Una pubblica amministrazione (PA) moderna deve fornire servizi efficienti nell’interesse primario di tutti i cittadini. I processi di ammodernamento della PA devono necessariamente passare attraverso il pieno utilizzo delle reti telematiche, dell’informatica, di internet.
Il nuovo Codice dell’Amministrazione Digitale (aggiornato e integrato alcuni mesi fa) rende obbligatori alcuni strumenti innovativi stabilendo che tutte le amministrazioni devono organizzarsi in modo da rendere sempre e comunque disponibili tutte le informazioni in modalità digitale. I cittadini hanno il diritto di comunicare con la PA attraverso internet e la posta elettronica. In particolare i cittadini hanno diritto ad accedere a tutti gli atti che li riguardano attraverso le tecnologie informatiche, ad effettuare qualsiasi pagamento in forma digitale, a ricevere qualsiasi comunicazione pubblica via e-mail, a trovare moduli e formulari aggiornati sui siti delle pubbliche amministrazioni.

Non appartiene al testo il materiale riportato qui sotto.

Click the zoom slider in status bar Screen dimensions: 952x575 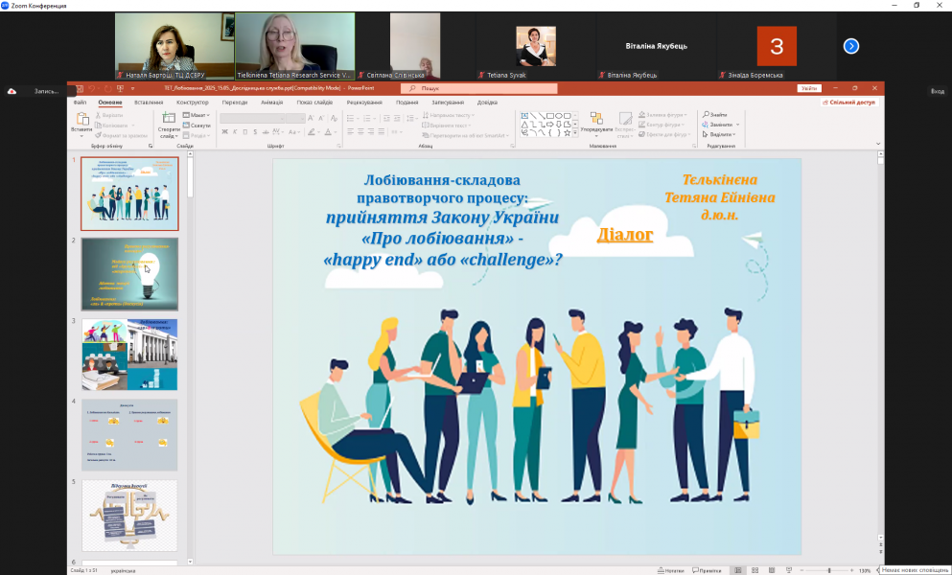pyautogui.click(x=828, y=570)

Hanno anche diritto a poter esprimere la propria soddisfazione o meno sulla qualità del servizio offerto e a partecipare al processo democratico mediante l’accesso a tutti i dati che riguardano l’amministrazione pubblica (bilancio, deliberazioni, progetti di opere pubbliche, ecc.) tramite le possibilità offerte dalle nuove tecnologie.

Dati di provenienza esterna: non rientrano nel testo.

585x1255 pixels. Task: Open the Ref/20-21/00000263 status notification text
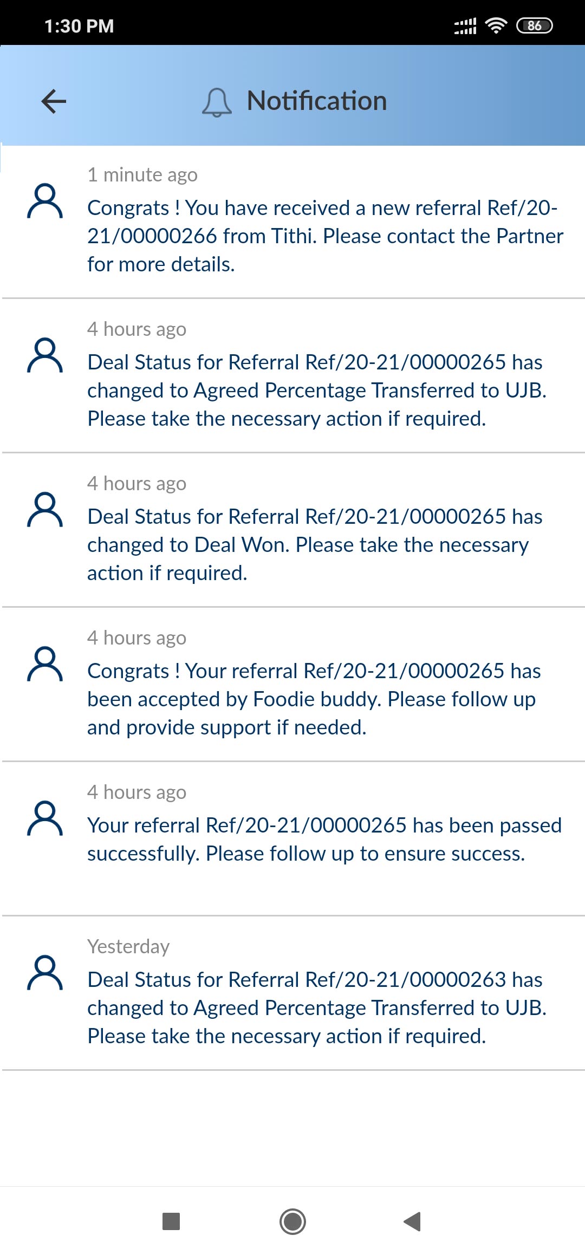click(x=317, y=1008)

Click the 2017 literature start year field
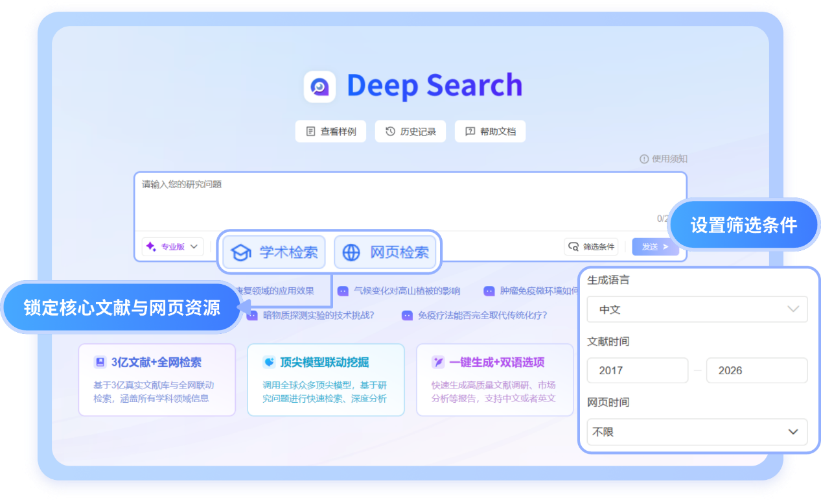coord(637,370)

Anche chi governa Gemona dovrà adeguarsi a queste novità introdotte dalla normativa. Da parte nostra, in più occasioni abbiamo suggerito alla maggioranza di intraprendere un percorso virtuoso verso una maggiore «efficienza digitale». Lo abbiamo fatto attraverso appositi Ordini del Giorno; abbiamo sollecitato l’assessore competente affinché si implementi quanto prima un nuovo sito internet, commissionato da oltre un anno ma mai attivato []. Al momento, però, non vi è alcun segno di cambiamento. Le delibere e le determine messe in rete sul sito del Comune sono spesso vuote [] e molti atti importanti non vengono messi a disposizione dei cittadini. La trasparenza siamo costretti a farla noi di «Con te Gemona» (!), com’è accaduto con la recente pubblicazione del bilancio comunale []. Il nostro paese non è al passo con i tempi. Oggi le infrastrutture tecnologiche non sono un capriccio superfluo di alcuni patiti. Sono uno strumento inderogabile per far crescere l’efficienza della macchina amministrativa, un servizio ai cittadini già oberati da una invadente burocrazia, una garanzia di trasparenza democratica. Da parte nostra non possiamo che continuare a ripeterlo. E a consigliare agli amministratori gemonesi di prendere visione delle normative. Per questo mettiamo a dispozione di tutti il testo aggiornato del Codice dell’Amministrazione Digitale [QUI]. Nella speranza che possa essere un ulteriore stimolo all’amministrazione per adeguarsi a un futuro che è già realtà.